• [The problem]
In the coding alert below about the AMA and health IT, what position does James L. Madara hold?

• [Selected text]
=======
Part B Insider (Multispecialty) Coding Alert

The AMA Chimes in on Health IT

Madara outlines the AMA’s plans to help physicians with the onset of changes.

Today’s physicians are inundated with regulations and rules as well as a steady stream of changes, many of which affect the digital side of medicine. From EHRs meant to help coordinate care to CMS rules designed to protect patients, many initiatives and products have the best intentions of improving healthcare but often hinder it.

AMA Focus: One of the hot topics at this year’s American Medical Association (AMA) Annual Meeting in Chicago was the discussion of the barrage of less-than-stellar emerging technologies juxtaposed with up-and-coming MACRA mandates.

Quality products on the health IT side have been lacking for a variety of reasons, often making the practice of medicine less efficient and effective while the promise of interoperability seems just out of reach, suggested James L. Madara, MD, executive vice president and CEO of the AMA in his address at the Annual Meeting on June 11.
=======
• [Supplied material]
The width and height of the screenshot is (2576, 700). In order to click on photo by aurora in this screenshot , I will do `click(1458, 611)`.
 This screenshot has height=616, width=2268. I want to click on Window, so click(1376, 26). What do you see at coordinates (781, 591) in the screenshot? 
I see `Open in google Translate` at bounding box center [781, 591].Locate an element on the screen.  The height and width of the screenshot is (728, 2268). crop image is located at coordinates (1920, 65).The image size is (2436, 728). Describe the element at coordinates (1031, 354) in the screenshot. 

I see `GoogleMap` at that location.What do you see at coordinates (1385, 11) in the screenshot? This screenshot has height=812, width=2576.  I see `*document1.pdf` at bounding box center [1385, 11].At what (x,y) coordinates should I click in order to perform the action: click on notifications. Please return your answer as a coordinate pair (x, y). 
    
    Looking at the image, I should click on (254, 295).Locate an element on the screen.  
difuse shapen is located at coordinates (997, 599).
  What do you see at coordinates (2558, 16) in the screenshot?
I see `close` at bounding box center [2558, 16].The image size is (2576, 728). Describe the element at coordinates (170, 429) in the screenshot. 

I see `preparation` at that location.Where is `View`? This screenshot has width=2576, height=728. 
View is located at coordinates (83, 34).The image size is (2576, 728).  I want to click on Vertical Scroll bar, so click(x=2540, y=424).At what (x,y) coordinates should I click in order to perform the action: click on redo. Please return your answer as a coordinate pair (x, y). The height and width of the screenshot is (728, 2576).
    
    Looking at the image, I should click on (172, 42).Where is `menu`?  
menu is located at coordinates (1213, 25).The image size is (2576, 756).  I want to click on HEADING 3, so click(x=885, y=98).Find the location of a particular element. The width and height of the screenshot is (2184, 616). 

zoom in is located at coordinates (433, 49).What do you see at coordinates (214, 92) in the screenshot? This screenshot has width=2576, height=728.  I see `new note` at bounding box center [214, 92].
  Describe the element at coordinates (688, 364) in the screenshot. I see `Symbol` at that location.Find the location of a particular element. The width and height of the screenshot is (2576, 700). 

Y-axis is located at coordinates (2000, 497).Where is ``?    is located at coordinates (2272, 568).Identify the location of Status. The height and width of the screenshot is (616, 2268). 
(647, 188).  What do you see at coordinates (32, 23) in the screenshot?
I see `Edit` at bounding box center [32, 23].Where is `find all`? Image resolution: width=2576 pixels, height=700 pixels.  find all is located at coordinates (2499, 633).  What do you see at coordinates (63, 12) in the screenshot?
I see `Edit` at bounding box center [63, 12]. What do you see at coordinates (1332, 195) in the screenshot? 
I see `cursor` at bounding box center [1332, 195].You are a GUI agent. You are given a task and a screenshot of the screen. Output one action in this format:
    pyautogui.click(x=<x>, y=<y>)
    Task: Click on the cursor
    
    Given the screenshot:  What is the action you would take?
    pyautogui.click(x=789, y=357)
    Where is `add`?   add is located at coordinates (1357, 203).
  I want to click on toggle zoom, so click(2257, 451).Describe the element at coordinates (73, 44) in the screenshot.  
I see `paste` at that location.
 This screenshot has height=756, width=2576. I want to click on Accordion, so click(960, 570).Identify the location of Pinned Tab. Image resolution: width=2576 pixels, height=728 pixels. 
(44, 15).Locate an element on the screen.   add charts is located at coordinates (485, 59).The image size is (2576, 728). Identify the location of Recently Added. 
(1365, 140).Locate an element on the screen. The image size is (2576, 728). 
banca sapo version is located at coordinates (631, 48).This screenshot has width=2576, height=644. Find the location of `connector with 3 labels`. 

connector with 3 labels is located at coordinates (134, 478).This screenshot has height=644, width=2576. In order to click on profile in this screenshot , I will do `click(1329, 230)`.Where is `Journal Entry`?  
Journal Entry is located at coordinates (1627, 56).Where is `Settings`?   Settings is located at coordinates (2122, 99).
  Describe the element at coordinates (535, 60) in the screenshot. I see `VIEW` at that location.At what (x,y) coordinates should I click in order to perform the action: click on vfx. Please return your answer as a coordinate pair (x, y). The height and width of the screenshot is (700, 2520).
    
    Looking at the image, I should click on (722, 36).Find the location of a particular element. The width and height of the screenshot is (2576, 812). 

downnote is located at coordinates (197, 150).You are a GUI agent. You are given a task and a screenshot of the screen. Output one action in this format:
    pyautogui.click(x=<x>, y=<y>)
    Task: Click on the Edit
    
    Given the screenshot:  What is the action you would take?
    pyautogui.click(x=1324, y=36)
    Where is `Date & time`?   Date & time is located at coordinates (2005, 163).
=======
• [Solved exercise]
He is executive vice president and CEO of the AMA.